突然間擂台四周的民房內衝出了一隊隊士兵把周圍圍了個水泄不通,“威威威”聲威震天響。
“張俊才你做什麼?當著這麼多人的麵你還要不要王府的臉皮了?”這時台下的羅鈴兒再也忍不住了竄上了台扶著餘弈之心疼的擦了擦他嘴角上掛著的鮮血衝著張俊才大聲喊道。

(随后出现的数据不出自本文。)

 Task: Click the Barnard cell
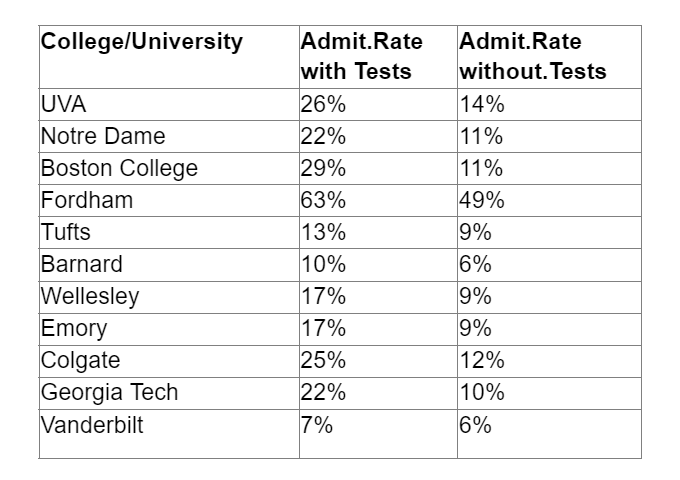82,264
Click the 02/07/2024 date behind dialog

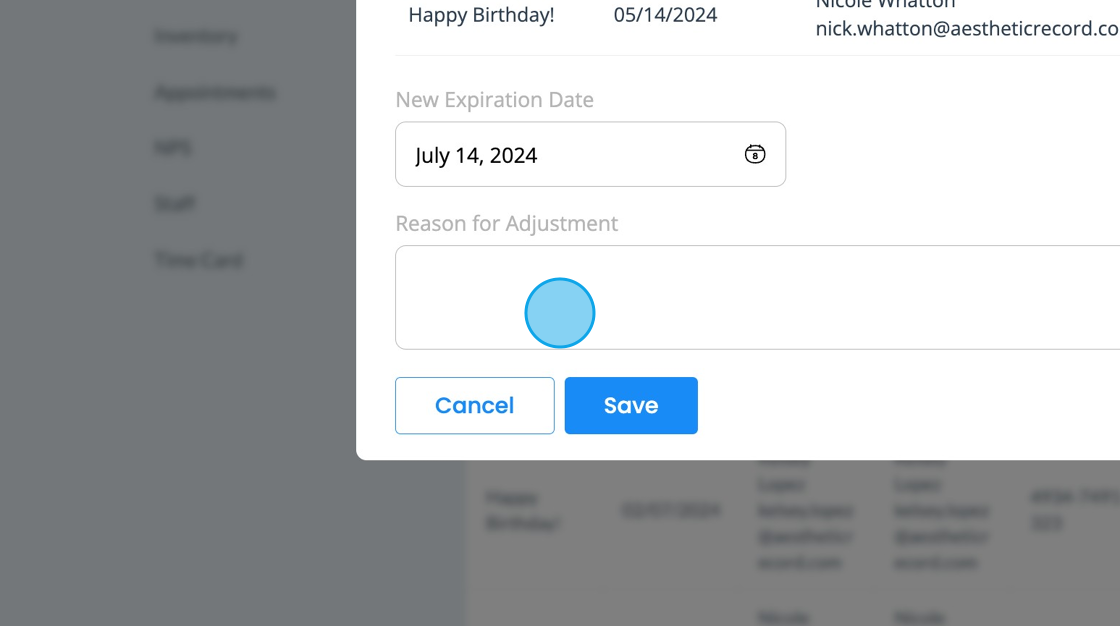click(x=670, y=510)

“婦道人家有你說話的份麼?我王府還輪不到你來說三道四,你看看台下哪一個敢不服的,有不服者可以與我來說道說道我好抄家滅族”張俊才環顧了下四周厲聲大喝。
原本在看台上巋然不動的鶴衝霄一聲清嘯幾個起落瞬間強行拘走了羅鈴兒隻丟下了一句“現在玲兒在我身邊才最安全”若不是這樣一句話恐怕餘弈之不會這麼容易放手。
“恐怕這王府是早有預謀,準備突出去吧,你開路我斷後帶上小醫子殺出去,那八人不是那麼好相與的,保住性命再說。”曾舒動了動嘴輕聲說道。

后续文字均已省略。